I readily admit, that chancery will, in a proper case, interpose to free a title from embarrassment; but this admission has no relevancy to the case before the court. The title is altogether free from embarrassment; and the complainants enjoy a complete right to all the land, for which they have unnecessarily sought redress. And if the remedy requisite, was, to free the title from a cloud which hung over it, or any thing besides, which impaired it, this should specifically have been decreed, and no judgment have been rendered for the value of the land.

I am of opinion that there is manifest error in the judgment complained of; and that it ought to be reversed.

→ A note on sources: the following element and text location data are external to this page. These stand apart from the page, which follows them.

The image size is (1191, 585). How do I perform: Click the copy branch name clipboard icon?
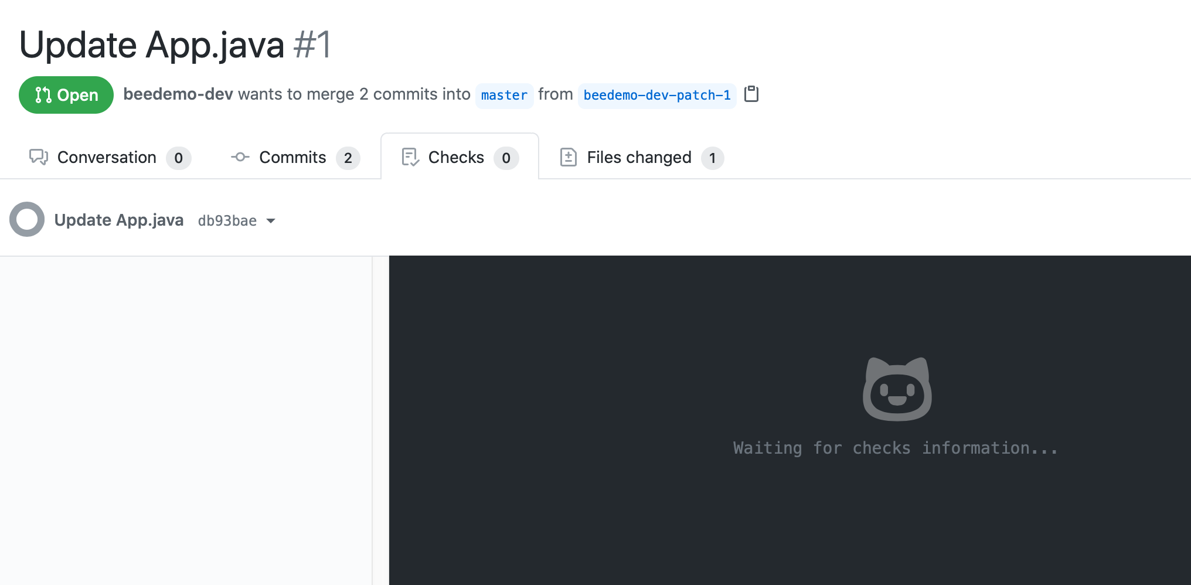pyautogui.click(x=751, y=94)

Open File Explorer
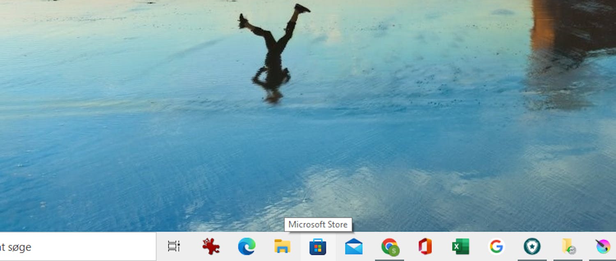(282, 247)
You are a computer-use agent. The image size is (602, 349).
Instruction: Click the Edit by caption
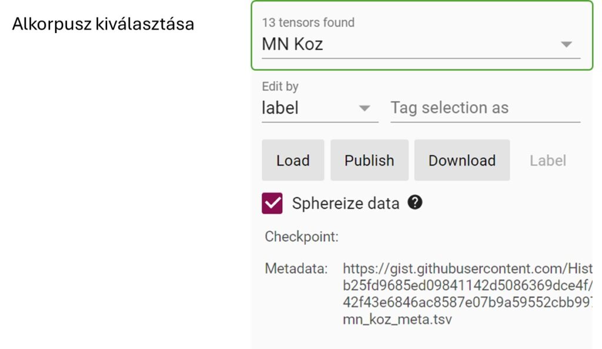280,87
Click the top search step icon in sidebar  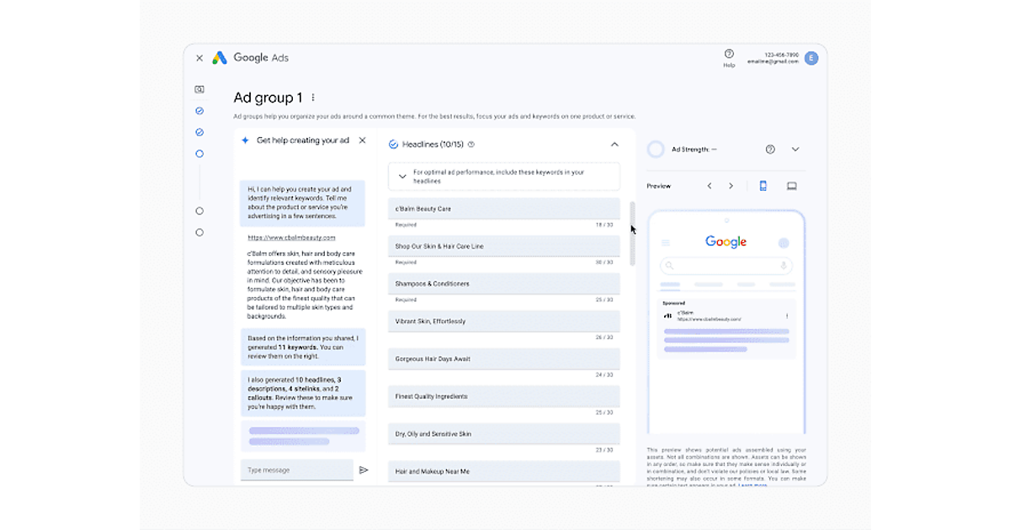[199, 89]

The other Judges were of the same opinion.

Judgment reversed.






Lead Opinion

Hosmer, Ch. J.

The motion made to quash this writ of error, because William Bevins and Hezekiah Hale, in whose favour judgment was rendered in the court below, did not join with the plaintiffs, in bringing it, ought not to prevail. No person can sustain a writ of error to reverse a judgment, who was not injured by it, and is, therefore, to receive advantage from its reversal. 2 Bac. Abr. 456. Gwil. ed. Bevins and H. Hale derived no prejudice, but a benefit, from the judgment; and how can they maintain a writ to set it aside ? Where an infant has joined with an adult in a fine, the infant alone may bring a writ of error, because he alone has cause of complaint. 2 Bac. Abr. 458. Gwil. ed. Cannon v. Abbot, 1 Lev. 210. Parker v. Lawrence & al. Hob. 70. n. Barnwell v. Grant, Style 190. In the case of Vaughan v. Loriman & al. Cro.Jac. 138. it was adjudged, that if there be five defendants, and three of them be acquitted, a writ of error must be brought in the names of the other two only Vide Verelst & al. v. Rafael, Cowp. 425.

It has been truly said, that if the judgment is reversed, Bevins and H. Hale will not be parties to the suit below; but, for a reason which disarms the observation of its intended force, the judgment in their favour, as it ought to do, will remain

The motion to quash must be disallowed.

The other Judges were of the same opinion.